JEAN-CLAUDE, il faut que je te dise... / A J-C Carrière (fin).

Et le peuple te ferait peur ? Dis-nous : 
«  Le mot de peuple n’a pas de sens. Le peuple, c’est vous, c’est moi c’est tout le monde. Sous la révolution française on parle des petites gens […] mais en fait le peuple c’est tout le monde, le peuple est très influençable… » je te cite... et là, plutôt que de t’appuyer sur ton autre jambe, campée au pied du mont Caroux, tu rejoins Macron... 
 
Depuis Vieussan le massif du Caroux au loin wikimedia commons Author Christian Ferrer

Sauf qu’à moi pas plus le mot que la signification ne font peur s’il y a à comprendre que nous sommes un groupe soumis aux mêmes lois consenties, à l’autorité qui les porte, qui dispose de la possibilité de les proposer mais qui n’a pas à les imposer en faussant la légitimité des procédures... des vœux pieux, malheureusement, avec une majorité de députés godillots (encore un mot du Général, celui qui vient mettre à mal ton avis sur le référendum). Tu te dis contre le peuple parce que tu n’en ferais pas partie ? 

Jean-Claude_Carrière_à_la_BNF wikimedia commons Author Roman Bonnefoy
 

En écho, le Spiderman des façades, peignant un peuple au paradis qui se croirait en enfer, cité par Salamé. En écho, les points de vue des gens célèbres avec qui tu travaillas, Buñuel, Forman... ne pouvant être que partiaux en rappelant le franquisme ou le communisme, le dévoiement de bons principes au départ, pour faire court. Mets donc en parallèle nos journalistes qui me ramènent à ceux de la Tchécoslovaquie après 68. Bien sûr, l’école gratuite, la santé gratuite en France... juste le fric en dénominateur commun ? Pour quelle qualité ? Et même si c’était l'idéal, va donc en parler à la chèvre de monsieur Seguin ! Et ne me prie pas de considérer la manière dont l’histoire finit... des scénarios, tu en as assez écrits pour ne pas avoir plusieurs variantes positives à proposer, ce qui me semble moins possible pour le premier terme de ma proposition « la petite chèvre ne pouvait vivre que libre...».    

Sinon ta jambe lancée vers le Monde, tes sujets d’études si lointains, comme l’Inde, l’Espagne, le Mexique, l’étaient depuis la capitale, un Paris qui t’a englué dans la bulle élitiste du pouvoir promouvant une culture d’État et qui, dans une politique de vassalité protégée a besoin de l’alibi culturel pour perdurer.

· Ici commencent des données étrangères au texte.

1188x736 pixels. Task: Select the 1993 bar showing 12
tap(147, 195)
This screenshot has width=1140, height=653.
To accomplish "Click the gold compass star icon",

Qu’est-ce que tu lui as trouvé, à ce guignol qui perpétue l’ère des promesses fallacieuses et qui au lieu de proposer un monde nouveau continue tout et en pire ?

Et quand on passe onze ans à travailler sur le Mahabarhata, Jean-Claude, on réfléchit cinq minutes de plus si un scorbut démocratique ronge notre pays... Reprends-toi macarel, tu vaux mieux que ça ! Tu ne disais qu'en privé sûrement :

"... madame Macron me récite parfois des passages de la controverse de Valladolid... " 

Je ne sais pas si « ta fille » du festival de Nîmes t’as rendu service en dévoilant cette accointance courtisane... Et pour ta gouverne, la télé repasse "Mourir d’Aimer" avec Girardot... Tu fus plus humble avec tes promotions de grades jusqu’à atteindre celui de commandeur dans l’honneur et le mérite... Tu n’y es pas allé en tennis et dégaine décontractée, sûrement, comme pour tes interviews et interventions dans les médias ?  

Je lie cette idée à Napoléon qui promut ces décorations et n’en pensait pas moins : « C’est avec des hochets que l’on mène les hommes ! »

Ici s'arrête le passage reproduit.